The current investigation included an analysis of more than 83,000 PY of data, drawn from a major US insurance claims database (Aetna-US Healthcare), which contains information on more than 6,000,000 people, with links to medical, pharmacy, and laboratory records. All reported AEs were considered endpoints.
Primary endpoints included ICD-9 codes for hepatic events (acute and subacute necrosis, biliary cirrhosis, hepatic coma, noninfectious hepatitis, cirrhosis, other specified and unspecified chronic liver disease, jaundice, elevated enzymes), hematologic events (acquired pancytopenia, aplastic anemia), cutaneous events (Stevens-Johnson syndrome, toxic epidermal necrolysis), hypertension, pneumonitis, acute pancreatitis, and respiratory tract infections (influenza and bronchitis). A representative sample of serious hepatic events was validated by chart review.
The authors also noted that although MTX is well known for its association with hepatic toxicity, in this study it was the "other DMARD" cohort that had the highest rates of individual hepatic disease.
Although the rate of acute and subacute necrosis was higher in the leflunomide monotherapy group (2.4 cases/10,000 PY, based on one case) than that of MTX (0.6 cases/10,000 PY, 2 cases) and lower than the rate for other DMARDs (6.6 cases/10,000 PY, 7 cases), these rates were not statistically different.
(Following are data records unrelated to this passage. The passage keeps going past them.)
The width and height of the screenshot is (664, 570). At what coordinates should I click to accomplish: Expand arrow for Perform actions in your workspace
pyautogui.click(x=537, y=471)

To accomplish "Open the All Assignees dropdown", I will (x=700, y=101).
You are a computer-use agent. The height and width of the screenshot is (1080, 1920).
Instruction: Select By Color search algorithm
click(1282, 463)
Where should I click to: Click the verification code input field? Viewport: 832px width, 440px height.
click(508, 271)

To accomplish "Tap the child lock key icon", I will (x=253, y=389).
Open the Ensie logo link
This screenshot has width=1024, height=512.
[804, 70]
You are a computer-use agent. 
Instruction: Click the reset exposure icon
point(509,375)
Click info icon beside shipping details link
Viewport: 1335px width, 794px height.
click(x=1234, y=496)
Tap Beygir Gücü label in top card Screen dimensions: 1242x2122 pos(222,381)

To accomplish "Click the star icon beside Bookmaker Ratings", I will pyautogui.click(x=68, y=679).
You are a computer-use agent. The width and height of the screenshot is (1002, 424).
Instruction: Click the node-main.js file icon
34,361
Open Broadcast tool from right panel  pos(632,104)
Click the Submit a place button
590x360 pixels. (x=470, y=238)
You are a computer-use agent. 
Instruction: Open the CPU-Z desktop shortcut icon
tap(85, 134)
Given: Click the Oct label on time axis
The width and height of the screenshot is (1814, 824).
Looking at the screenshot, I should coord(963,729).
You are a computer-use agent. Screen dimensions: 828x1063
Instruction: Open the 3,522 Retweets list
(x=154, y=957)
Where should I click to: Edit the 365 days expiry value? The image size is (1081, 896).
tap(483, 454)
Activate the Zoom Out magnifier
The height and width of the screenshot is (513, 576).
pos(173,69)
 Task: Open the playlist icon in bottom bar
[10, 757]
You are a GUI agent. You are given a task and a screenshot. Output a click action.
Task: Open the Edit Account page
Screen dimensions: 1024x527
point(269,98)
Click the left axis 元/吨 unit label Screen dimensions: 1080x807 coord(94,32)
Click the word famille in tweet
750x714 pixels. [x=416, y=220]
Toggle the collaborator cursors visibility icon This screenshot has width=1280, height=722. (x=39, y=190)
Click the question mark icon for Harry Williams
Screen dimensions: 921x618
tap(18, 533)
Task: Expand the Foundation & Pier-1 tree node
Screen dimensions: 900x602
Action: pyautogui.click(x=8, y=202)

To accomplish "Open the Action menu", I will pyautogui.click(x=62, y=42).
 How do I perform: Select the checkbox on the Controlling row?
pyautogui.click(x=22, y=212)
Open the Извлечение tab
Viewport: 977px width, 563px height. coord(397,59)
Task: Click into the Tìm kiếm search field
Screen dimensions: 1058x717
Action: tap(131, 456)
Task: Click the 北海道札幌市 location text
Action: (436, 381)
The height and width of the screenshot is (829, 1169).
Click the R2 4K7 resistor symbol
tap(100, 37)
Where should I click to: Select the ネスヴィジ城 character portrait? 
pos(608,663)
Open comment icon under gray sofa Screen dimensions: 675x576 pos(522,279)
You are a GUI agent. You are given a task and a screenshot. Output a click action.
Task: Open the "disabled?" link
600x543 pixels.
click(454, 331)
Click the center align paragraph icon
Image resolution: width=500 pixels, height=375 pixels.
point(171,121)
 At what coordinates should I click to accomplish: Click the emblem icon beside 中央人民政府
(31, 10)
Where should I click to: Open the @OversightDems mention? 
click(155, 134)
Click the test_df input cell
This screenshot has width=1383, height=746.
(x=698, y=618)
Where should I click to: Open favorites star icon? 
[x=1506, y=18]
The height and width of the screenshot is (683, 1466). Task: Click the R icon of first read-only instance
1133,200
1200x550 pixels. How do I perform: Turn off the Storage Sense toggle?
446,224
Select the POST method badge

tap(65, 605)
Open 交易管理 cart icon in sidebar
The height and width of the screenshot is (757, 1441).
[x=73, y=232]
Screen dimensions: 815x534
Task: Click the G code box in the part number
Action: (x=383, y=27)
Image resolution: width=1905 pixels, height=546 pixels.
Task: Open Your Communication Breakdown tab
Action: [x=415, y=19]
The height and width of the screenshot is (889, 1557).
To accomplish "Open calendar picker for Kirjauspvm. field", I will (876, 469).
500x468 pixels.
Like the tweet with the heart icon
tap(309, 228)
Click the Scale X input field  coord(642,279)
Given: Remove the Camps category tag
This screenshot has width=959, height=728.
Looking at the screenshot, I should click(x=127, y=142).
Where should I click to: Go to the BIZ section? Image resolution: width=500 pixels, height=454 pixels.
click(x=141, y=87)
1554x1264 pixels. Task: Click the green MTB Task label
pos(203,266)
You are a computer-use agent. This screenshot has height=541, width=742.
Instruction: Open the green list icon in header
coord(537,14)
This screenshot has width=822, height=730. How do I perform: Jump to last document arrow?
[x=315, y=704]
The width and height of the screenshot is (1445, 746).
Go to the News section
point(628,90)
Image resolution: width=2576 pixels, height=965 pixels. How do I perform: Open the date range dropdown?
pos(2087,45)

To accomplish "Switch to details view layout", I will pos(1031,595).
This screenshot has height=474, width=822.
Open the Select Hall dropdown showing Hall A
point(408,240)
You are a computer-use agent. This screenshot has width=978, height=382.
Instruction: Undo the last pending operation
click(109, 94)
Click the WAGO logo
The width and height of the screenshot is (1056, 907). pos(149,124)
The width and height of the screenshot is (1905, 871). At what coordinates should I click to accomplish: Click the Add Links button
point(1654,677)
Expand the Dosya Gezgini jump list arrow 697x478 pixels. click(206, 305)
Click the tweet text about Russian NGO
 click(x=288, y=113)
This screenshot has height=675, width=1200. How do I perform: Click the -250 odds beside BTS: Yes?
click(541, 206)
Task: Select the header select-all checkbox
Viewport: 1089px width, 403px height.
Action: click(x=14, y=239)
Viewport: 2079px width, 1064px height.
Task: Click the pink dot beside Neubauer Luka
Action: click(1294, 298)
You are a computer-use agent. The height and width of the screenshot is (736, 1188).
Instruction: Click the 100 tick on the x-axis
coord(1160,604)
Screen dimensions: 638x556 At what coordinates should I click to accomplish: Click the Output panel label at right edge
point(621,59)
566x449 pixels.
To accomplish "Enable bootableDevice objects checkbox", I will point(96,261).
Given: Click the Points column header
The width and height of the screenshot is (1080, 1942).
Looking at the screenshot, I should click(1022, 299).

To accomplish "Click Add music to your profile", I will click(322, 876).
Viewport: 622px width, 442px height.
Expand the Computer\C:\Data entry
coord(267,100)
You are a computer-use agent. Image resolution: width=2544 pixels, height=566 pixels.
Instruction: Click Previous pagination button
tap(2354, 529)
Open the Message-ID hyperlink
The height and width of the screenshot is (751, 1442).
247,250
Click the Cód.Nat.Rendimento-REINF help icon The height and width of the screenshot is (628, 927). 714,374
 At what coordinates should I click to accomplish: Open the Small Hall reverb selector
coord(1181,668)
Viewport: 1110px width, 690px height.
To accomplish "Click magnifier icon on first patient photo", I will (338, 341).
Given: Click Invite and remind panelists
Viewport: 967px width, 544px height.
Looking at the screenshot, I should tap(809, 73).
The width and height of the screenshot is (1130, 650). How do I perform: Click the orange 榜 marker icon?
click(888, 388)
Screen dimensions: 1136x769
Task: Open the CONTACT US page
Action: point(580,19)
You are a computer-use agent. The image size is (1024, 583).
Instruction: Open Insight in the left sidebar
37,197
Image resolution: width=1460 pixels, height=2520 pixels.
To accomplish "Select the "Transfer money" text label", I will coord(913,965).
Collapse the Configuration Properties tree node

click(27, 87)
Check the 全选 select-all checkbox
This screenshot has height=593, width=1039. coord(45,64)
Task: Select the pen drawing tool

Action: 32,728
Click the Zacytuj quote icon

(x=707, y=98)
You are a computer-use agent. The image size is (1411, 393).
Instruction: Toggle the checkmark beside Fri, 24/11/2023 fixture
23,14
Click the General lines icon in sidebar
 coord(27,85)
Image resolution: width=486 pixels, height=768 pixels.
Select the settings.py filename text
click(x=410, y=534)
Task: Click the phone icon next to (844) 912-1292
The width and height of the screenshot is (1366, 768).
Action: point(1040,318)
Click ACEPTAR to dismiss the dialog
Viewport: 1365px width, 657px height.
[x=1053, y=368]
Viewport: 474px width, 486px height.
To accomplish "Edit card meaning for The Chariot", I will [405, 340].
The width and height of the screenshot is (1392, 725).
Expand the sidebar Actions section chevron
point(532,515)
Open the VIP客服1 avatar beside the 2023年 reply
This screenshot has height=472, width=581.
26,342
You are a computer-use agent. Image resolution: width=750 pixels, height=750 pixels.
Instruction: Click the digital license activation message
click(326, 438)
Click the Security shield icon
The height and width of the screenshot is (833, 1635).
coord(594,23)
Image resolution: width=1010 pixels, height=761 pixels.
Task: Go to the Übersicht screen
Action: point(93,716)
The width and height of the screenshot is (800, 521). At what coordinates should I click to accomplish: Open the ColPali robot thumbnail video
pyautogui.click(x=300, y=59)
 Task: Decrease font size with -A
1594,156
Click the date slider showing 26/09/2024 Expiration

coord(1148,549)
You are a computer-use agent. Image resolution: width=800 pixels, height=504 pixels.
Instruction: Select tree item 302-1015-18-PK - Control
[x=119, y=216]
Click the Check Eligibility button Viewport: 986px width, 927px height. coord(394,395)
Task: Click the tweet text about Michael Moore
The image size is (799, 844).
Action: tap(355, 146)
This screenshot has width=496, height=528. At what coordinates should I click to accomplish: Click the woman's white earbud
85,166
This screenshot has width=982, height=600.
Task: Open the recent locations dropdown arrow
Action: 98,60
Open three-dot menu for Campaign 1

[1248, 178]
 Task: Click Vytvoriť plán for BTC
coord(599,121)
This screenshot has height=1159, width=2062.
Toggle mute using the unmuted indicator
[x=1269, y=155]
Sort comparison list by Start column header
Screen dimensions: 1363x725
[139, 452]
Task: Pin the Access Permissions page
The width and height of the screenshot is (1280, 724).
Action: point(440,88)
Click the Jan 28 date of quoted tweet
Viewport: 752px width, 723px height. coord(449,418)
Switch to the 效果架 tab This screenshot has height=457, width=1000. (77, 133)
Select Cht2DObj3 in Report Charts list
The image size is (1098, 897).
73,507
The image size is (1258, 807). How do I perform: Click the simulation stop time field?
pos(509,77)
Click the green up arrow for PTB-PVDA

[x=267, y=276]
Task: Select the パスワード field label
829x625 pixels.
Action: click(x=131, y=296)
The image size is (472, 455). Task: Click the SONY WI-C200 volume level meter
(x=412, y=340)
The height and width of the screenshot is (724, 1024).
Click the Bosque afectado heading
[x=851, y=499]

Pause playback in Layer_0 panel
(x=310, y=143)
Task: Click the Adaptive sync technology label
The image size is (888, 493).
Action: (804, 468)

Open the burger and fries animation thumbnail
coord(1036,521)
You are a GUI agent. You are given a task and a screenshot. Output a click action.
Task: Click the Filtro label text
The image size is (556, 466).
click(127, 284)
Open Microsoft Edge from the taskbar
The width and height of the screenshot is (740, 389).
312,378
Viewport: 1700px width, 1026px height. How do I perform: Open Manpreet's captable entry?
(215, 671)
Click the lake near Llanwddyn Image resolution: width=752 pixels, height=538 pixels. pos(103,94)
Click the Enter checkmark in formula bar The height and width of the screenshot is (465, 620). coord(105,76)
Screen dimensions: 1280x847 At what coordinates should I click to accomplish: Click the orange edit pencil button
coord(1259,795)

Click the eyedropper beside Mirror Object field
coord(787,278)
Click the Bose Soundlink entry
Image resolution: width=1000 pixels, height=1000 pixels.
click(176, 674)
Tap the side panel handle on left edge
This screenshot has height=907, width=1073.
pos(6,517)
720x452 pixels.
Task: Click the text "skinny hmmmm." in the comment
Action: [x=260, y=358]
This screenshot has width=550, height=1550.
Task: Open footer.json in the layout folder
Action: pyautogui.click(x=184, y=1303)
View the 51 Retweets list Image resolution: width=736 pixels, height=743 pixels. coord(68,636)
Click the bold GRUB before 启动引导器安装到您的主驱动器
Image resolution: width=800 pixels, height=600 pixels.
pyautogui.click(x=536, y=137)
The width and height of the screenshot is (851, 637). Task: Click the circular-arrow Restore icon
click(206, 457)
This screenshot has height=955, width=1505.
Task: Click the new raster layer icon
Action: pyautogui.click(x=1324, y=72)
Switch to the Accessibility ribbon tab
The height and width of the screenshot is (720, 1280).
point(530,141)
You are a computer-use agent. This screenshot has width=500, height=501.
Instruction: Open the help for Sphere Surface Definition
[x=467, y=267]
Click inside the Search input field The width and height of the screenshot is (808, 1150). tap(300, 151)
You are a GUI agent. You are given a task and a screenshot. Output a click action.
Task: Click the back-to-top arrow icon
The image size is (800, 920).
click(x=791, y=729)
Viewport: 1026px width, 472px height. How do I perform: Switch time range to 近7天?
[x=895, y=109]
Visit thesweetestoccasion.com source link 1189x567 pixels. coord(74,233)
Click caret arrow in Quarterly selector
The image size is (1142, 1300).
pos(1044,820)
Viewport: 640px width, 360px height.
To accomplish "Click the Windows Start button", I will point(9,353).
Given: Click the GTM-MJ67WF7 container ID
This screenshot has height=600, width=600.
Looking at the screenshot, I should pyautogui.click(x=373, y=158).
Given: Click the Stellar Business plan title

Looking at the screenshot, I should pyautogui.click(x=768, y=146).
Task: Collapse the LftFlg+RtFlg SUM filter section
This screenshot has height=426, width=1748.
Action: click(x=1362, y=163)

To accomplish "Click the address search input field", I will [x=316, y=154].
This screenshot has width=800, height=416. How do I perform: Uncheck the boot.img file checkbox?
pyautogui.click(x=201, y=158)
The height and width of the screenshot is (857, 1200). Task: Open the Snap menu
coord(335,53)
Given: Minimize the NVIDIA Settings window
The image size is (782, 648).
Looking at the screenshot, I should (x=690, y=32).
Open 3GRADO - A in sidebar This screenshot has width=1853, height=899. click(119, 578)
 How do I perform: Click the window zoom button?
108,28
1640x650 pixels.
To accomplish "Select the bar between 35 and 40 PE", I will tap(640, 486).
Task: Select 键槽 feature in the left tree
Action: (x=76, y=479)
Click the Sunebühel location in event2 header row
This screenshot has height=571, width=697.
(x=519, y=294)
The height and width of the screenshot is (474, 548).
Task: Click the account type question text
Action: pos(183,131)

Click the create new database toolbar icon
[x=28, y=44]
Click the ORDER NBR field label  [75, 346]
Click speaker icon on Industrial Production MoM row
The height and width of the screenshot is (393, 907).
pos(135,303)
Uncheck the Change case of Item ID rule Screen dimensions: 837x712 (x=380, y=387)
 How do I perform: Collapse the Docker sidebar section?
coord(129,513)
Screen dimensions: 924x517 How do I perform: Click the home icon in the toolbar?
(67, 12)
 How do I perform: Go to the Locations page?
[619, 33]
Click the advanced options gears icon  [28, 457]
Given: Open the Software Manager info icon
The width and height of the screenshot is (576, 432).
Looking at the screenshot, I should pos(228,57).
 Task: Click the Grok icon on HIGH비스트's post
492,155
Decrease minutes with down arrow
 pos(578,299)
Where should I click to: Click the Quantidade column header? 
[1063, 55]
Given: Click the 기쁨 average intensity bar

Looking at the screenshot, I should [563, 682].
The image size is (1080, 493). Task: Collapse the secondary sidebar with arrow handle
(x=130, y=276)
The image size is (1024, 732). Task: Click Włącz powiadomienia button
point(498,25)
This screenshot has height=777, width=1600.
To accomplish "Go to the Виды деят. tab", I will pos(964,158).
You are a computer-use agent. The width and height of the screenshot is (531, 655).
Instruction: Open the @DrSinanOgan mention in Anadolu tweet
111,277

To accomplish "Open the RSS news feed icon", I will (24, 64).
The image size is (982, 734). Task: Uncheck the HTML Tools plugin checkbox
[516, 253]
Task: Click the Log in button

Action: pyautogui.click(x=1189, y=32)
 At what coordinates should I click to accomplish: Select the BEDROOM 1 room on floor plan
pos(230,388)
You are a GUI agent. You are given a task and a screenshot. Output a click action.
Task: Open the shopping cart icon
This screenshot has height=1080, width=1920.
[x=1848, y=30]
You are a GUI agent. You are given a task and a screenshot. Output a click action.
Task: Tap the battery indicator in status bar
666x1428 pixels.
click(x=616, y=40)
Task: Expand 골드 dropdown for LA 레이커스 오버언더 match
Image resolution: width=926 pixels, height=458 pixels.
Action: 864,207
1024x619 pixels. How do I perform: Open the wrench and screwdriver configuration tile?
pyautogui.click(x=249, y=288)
Overall, the researchers concluded, AE rates in the leflunomide group, alone or in combination with MTX, "were generally lower than or comparable to the AE rates seen with MTX and other agents."
The study was sponsored in part by Aventis Inc, of Bridgewater, New Jersey.
Reference
Cannon GW, Holden WL, Juhaeri J, et al. Adverse events with disease modifying antirheumatic drugs (DMARD): a cohort study of leflunomide compared with other DMARD. J Rheumatol 2004;31:1906-1911.